これで何かが解決するわけではないが、われわれの描く全体像のなかでは、一安心の観察であった。 「long range correlation おそるるに足らず」とは言い切れないが、「long range correlation で SST 即死」とは言わせない。

つづく議論で、long range correlation や保存ダイナミックスのゆっくり減衰するモードの解釈、などなどについて、景色が見えるようになってきた私である。


三名も訪問者をむかえてきわめて有意義だったが、ぼくの普段の基準からすると、一週間で年間の総訪問者枠(←そんなものはない)を使い尽くした感もあり。
3/8/2002(金)

川路先生の最終講義と退職記念パーティー。 川路先生があと少しで学習院を去られるというのは、理屈抜きで寂しいし、残念。

最終講義での(ぼくの)質問

川路先生の研究の歴史をみると、四十年以上前に学習院に来られた頃から、すでに半導体の表面での電気伝導を研究されている。 それを今日からみると、二次元電子系の世界に踏み込むと、様々な新しく美しい物理が見えてくることを予見していたかのように思えてしまう。 はたして、四十数年前の川路先生は、そちらの方に迎えば何かがあるぞという「におい」のようなものを感じていたのでしょうか?
への川路先生のお答えは、単に、
私はおもしろいと思うことをやった
であった。

しかし、単におもしろいと思うことを一生懸命にやった人が、みな、分野のパイオニアになりノーベル賞級の仕事をするわけでは決してない。 けっきょく、川路先生のような人は、本当におもしろいことだけをおもしろがり、くだらないことをおもしろがって時間とエネルギーを消耗しない、ということができるのだと思う。 要するに、彼はすごい人だという、身も蓋もない話。

• [資料]:
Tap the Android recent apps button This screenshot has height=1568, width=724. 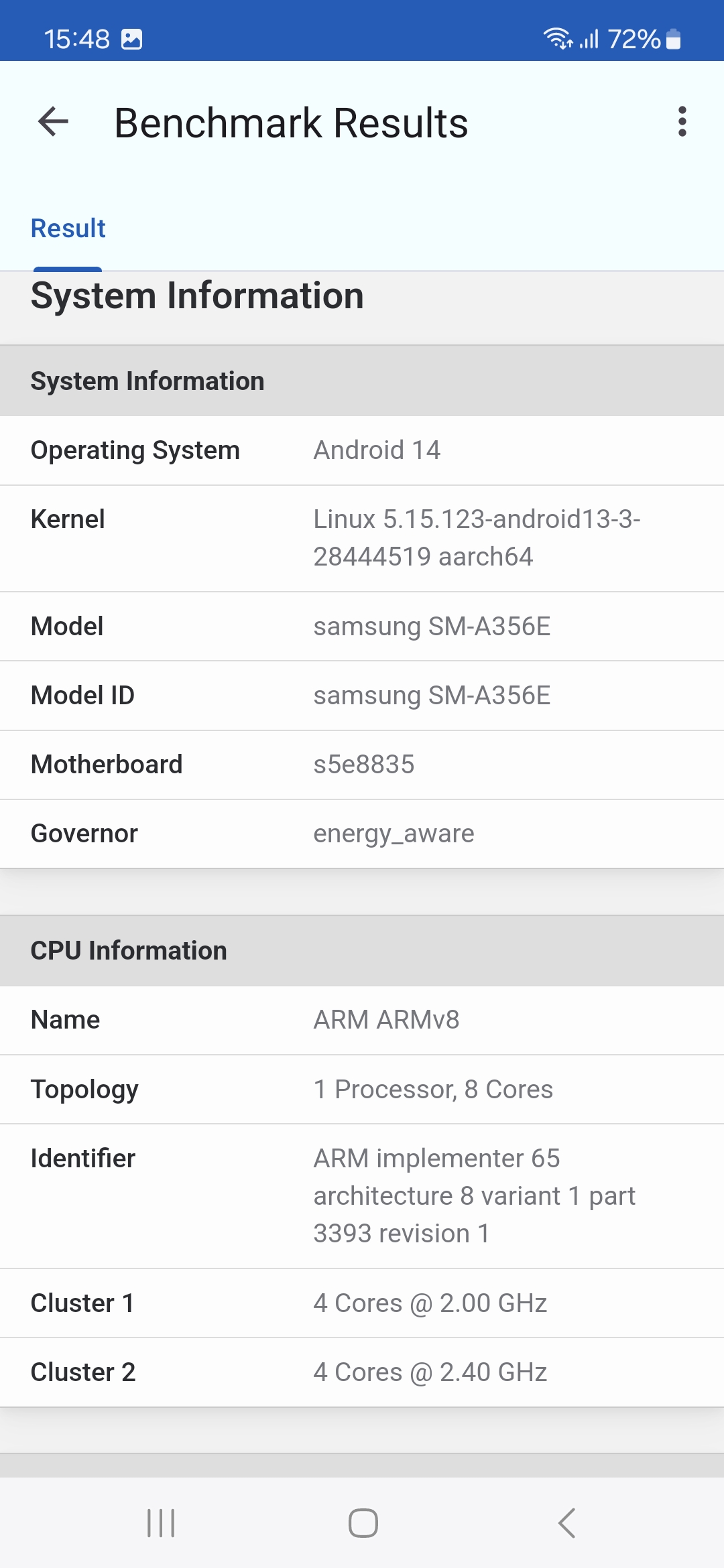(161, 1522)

--

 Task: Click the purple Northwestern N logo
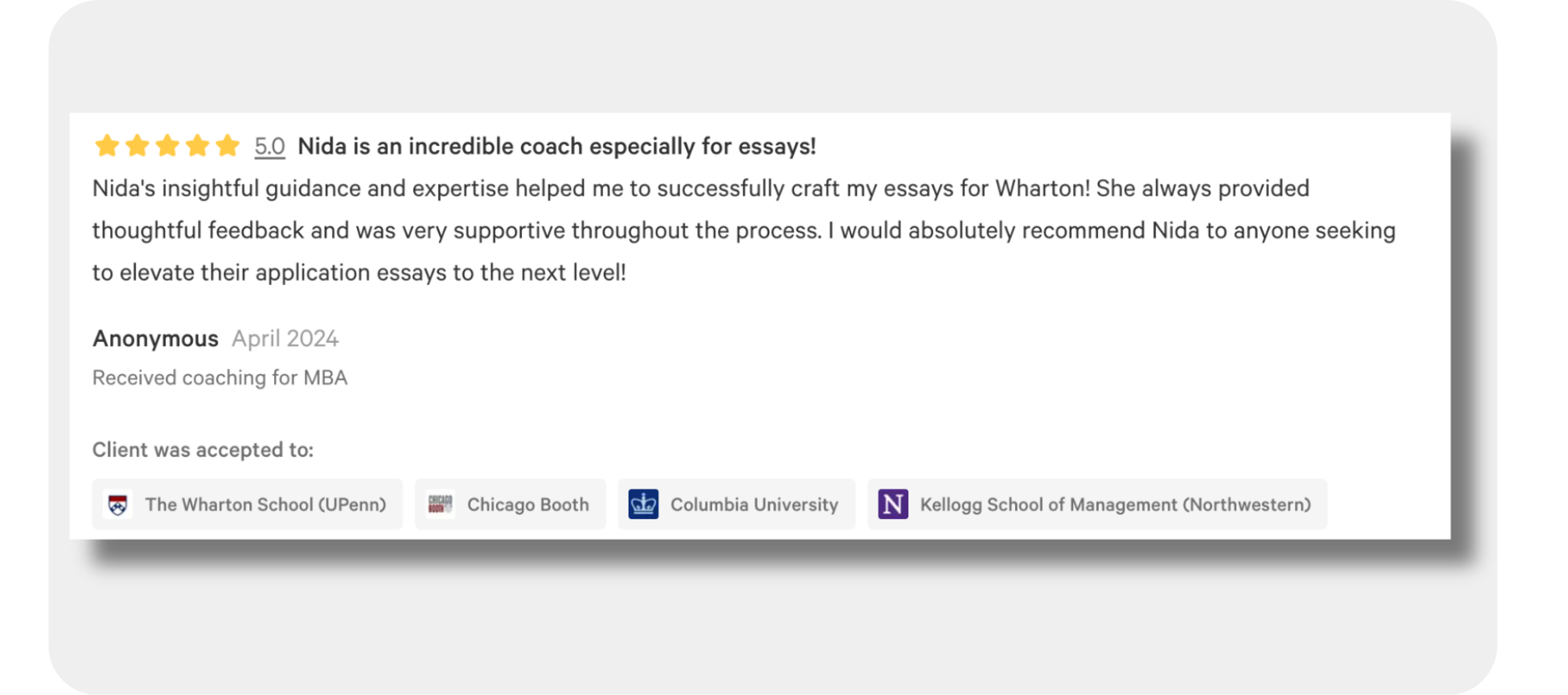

• [課題一覧]:
A. 本文について次の問いに答えよ。
(i) 筆者が迎えた訪問者は何名か。
(ii) 3/8/2002(金)に行われたのは何と何か。
(iii) 最終講義での筆者の質問に、川路先生は何と答えたか。
B. 本文中でかぎかっこ「」に囲まれた語句をすべて挙げよ。

• [各課題の解答]:
A.
(i) 三名
(ii) 川路先生の最終講義と退職記念パーティー
(iii) 「私はおもしろいと思うことをやった」

B.
・long range correlation おそるるに足らず
・long range correlation で SST 即死
・におい